What can cause a box to crash? Swi5 interrupt use high CPU

  • I got three sized of embedded boxes. All  bought with pfsense ready to run pfsense.

    • 500MHz
    • 1.6GHz
    • Quad core 2.6GHz

    The small and the large run dead stable! Never had a crash so far I remenber.
    But… the 1.6GHz crashes over and over. There can be weeks in between if load is generally low. But if load is higher (150 clients) then it wont last a week!

    I have earlier been able to provoke a crash by running lots of data between two computers through the router from LAN to OPT1.

    I am not to sure what happens. I think that traffic will keep running for online users. But new clients will not get a DHCP lease. Later I will not be able to access the webinterface at all.

    I just placed a box at a customer (stupid test) and it crashed after three days. It happened after medium running download of 50Mbit and upload of aprox 10Mbit for a while. I have actually left it at the customer but set up a cron job to restart it once every night. I do not know if that will do the trick or not. We will se in a few days.

    Now… I don't want to through these two boxes out. But I don't want boxes that keep crashing either. I just have no clue how to start looking for a mis-configuration. What is the first thing to look for or steps to take to find out why hardware with pfsense fail?

    Specs are:
    2.0.2-RELEASE (i386)
    built on Fri Dec 7 16:30:51 EST 2012
    FreeBSD 8.1-RELEASE-p13

    nanobsd (512mb)
    Intel(R) Atom(TM) CPU Z530 @ 1.60GHz

    Processor 35%
    States: 8061/198000
    MBUF: 902/25600

    Br.

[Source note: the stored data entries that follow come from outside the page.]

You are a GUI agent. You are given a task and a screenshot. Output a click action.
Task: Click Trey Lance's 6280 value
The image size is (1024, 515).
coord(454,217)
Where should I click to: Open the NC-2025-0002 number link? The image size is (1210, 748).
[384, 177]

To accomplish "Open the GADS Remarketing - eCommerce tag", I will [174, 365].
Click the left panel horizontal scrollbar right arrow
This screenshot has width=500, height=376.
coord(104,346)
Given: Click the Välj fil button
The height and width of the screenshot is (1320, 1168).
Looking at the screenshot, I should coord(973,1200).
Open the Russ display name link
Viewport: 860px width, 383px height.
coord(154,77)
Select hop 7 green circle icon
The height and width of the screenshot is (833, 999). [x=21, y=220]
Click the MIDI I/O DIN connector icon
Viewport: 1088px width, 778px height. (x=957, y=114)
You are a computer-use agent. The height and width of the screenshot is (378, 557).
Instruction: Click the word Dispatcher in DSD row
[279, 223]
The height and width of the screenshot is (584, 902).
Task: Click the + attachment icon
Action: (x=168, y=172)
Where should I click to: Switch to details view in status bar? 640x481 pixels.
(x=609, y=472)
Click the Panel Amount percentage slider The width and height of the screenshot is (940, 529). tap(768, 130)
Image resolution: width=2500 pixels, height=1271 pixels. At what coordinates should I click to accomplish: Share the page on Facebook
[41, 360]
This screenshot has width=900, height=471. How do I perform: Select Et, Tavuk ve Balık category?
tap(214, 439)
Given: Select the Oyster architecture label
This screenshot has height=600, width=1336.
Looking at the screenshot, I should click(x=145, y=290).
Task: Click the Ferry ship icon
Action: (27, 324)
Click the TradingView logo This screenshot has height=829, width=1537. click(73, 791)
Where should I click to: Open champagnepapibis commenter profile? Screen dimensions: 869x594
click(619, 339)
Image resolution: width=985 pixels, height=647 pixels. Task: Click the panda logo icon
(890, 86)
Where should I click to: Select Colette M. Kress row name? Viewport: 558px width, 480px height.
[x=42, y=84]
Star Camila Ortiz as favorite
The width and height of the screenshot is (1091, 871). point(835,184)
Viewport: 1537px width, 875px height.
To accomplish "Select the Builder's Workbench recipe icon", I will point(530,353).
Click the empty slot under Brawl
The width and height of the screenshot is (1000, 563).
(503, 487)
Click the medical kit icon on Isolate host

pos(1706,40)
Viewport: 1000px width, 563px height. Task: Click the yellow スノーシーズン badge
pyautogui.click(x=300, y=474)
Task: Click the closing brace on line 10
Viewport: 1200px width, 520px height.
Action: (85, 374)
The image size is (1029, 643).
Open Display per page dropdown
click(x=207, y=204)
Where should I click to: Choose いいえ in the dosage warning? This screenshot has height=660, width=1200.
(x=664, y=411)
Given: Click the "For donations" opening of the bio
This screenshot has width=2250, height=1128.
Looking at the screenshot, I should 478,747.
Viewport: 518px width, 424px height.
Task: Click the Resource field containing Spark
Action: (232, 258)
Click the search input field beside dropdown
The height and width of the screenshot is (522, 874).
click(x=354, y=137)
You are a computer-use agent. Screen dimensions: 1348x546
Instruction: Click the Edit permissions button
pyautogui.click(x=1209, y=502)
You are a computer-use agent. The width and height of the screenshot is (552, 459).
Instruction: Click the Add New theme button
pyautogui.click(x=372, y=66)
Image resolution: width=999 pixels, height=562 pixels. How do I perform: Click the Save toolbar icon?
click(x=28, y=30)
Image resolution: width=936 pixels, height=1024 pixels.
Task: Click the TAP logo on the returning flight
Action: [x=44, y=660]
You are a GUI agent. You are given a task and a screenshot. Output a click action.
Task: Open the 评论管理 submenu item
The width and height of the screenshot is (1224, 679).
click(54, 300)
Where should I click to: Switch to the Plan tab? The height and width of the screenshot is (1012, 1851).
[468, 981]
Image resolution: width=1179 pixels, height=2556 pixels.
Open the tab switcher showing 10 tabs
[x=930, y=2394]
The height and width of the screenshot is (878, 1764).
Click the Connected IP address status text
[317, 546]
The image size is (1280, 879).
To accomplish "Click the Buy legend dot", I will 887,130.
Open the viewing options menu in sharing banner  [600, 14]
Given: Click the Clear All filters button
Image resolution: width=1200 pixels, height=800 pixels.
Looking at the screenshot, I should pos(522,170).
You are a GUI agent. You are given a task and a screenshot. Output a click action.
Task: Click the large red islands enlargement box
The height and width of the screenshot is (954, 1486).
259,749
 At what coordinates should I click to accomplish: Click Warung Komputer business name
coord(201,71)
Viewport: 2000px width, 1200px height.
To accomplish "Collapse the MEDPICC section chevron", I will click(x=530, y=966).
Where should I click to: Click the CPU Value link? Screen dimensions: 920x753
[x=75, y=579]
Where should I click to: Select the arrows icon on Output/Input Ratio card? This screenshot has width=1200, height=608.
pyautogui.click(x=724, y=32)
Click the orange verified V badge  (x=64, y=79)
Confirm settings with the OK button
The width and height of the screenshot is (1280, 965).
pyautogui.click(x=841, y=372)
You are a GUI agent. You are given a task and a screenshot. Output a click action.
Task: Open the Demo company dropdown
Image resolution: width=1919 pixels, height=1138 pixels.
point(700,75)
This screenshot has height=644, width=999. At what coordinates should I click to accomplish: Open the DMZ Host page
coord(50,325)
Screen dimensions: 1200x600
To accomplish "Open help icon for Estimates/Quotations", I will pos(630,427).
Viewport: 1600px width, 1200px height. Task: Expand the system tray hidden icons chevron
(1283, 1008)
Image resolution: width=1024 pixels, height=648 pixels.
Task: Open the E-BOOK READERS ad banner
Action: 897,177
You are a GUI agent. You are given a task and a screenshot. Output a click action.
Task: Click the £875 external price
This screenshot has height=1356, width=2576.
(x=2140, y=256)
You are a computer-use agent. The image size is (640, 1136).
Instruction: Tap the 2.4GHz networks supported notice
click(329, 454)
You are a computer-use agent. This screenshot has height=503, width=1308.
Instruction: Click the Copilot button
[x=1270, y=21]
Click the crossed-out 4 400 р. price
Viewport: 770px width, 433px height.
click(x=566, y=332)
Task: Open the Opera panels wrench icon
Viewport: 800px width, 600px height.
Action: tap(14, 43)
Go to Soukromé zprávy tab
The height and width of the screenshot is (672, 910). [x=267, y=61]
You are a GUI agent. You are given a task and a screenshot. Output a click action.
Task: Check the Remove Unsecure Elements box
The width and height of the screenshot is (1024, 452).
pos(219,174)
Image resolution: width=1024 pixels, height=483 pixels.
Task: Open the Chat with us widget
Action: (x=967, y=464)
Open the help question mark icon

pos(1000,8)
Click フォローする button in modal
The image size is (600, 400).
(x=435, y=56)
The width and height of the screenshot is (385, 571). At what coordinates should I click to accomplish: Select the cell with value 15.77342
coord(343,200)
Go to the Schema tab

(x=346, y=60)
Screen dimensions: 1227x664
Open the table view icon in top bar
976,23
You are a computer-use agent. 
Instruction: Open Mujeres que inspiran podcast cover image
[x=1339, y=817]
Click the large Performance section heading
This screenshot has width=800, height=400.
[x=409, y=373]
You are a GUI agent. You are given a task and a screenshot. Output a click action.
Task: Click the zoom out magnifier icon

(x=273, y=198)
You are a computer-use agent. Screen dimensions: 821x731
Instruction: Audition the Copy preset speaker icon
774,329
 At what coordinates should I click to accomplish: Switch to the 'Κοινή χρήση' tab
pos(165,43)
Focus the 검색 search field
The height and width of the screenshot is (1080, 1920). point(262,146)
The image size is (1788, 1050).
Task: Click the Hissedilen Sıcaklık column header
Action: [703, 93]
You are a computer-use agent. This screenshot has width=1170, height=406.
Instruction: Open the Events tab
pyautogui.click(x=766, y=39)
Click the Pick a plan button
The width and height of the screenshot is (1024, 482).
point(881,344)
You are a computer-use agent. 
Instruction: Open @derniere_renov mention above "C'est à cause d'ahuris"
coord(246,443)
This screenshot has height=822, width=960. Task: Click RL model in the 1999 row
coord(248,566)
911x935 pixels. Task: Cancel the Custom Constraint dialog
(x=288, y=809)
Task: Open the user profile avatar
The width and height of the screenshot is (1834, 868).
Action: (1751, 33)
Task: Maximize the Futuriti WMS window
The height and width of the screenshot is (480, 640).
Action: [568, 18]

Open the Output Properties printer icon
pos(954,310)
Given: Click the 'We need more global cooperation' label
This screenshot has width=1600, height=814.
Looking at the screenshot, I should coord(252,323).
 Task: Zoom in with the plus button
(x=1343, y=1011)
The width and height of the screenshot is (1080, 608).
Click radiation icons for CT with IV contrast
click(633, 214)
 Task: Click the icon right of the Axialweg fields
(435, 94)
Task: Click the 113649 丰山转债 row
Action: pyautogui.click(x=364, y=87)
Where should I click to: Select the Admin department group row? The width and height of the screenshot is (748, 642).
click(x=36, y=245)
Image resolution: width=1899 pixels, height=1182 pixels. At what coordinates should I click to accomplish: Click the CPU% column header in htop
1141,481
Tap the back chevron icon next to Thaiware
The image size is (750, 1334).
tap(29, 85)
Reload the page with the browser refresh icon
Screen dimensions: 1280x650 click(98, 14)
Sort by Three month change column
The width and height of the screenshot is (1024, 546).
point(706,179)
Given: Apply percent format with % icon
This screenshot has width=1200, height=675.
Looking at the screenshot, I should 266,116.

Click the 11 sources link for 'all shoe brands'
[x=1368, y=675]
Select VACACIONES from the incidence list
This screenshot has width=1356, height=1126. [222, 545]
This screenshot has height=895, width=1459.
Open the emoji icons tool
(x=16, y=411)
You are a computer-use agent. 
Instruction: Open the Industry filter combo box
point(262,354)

Anders

    There seem to be high CPU load on the 1.6GHz box that often crashed. When going to "System activity" a diference from this box to the other is a "swi5" running that takes up a lot CPU power.

    Is it possible to figure out what this "smi5" is? This post comes with some suggestion. Tried them all but are not skilled enough to read the output.

    Also viewing traffic graphs for LAN and WAN at same time shows some holes in the graphs. But they are not syncronized.. I have asked this question earlier and this should be caused by to little RAM.

    Here is the first rows from the "top -S" command. I guess it it the interupt (PID:11) that should not be there and that is causing the trouble:

       10 root       1 171 ki31     0K     8K    RUN  294:42 51.95% idle
       11 root      13 -48    -     0K   104K   WAIT   48:46 37.99% intr
    54507 root       1  76   20 56020K 20308K accept    0:17  0.98% php
      261 root       1  76   20  3408K  1212K kqread    5:08  0.00% check_reload_status
    57231 nobody     1  45    0  4596K  3020K select    4:39  0.00% darkstat
       13 root       1 -16    -     0K     8K      -    2:59  0.00% yarrow
     7964 root       1  44    0  4956K  2432K select    2:44  0.00% syslogd

    That will say. Traffic graph behaved strangely. Web interface stopped responding. I could not go to reboot. The swi5 process had been climbing up to something like 70% (and maybe more) before the GUI stopped responding.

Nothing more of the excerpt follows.